■30分以内の仮眠が最も効果的

 下村氏、牧氏の2人が強く勧め、眠気覚ましに最も効果があるとするのが、30分以内の仮眠だという。わずかな仮眠など効果がなく、逆に疲労を増すと思っている読者もいるかもしれないが、「そんなことはありません。医学的に、わずかの仮眠でも『睡眠負荷』を減らし、効果があることが分かっています。30分を超えると深い眠りに入ってしまい、逆効果になるので要注意です。仮眠をする前にコーヒーを飲んでおけば、カフェインの覚醒作用は約30分後に効くので、いい目覚めになるでしょう」(前同)

 仮眠時間を30分確保するのが難しいという場合もあるが、そういうときに行いたいのが「1分仮眠」。

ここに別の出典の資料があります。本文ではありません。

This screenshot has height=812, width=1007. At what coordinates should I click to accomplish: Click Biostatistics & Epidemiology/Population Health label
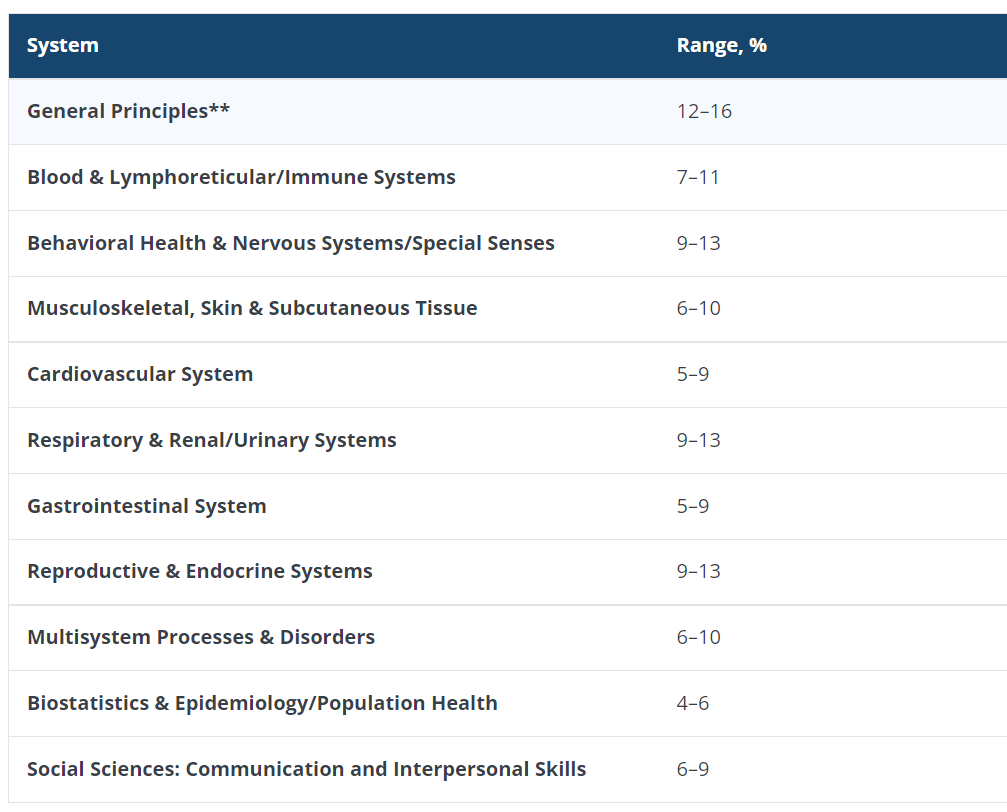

前出の医療ライターが話す。「イスに深く座ったら、肩から足先まで全身をリラックス。その状態で目をつぶるだけです。外部からの音や刺激をすべて無視することで、脳がかなり休息されます。ポイントは、決定的に眠くなる前から何度か行うこと」

 長時間運転を行う際には、SA・PAでトイレ休憩する際に行えば良さそうだ。

■トリプトファンや食物繊維を多く摂取

 眠気覚ましの要因は、食べ物にもある。睡眠ホルモン「メラトニン」の存在はすでに触れたが、このメラトニンを多く含む食材があるのだ。「アメリカンチェリーやケールはメラトニンが豊富に含まれています。アメリカンチェリーはお菓子や飲料水でも売られていますし、ケールは青汁の主な材料。運転時には、これらを避けたいですね」(前同)

 一方、目覚めやストレス解消に密接に結びつく「セロトニン」の元になる「トリプトファン」を多く含む食材もある。チーズ、納豆、カツなどだ。トリプトファンは体内でつくられることがなく、これら食べ物から摂取するしかない。また、食事の際に、食物繊維を多く摂取することも眠くならないポイントだ。「血糖値を急激に上げると、体はそれを下げようとしてインスリンを分泌。結果、急激に眠くなります。ところが、食事の際に食物繊維を採ると、糖の吸収が穏やかになるため、眠くなりやすさを遠ざけることにつながるんです」(同)

 知ってそうで意外と知らない眠気と体の関係。眠いときは仮眠するのがベストであることは何度も述べた通り。無理をせずに、“修羅場”を切り抜けてほしい!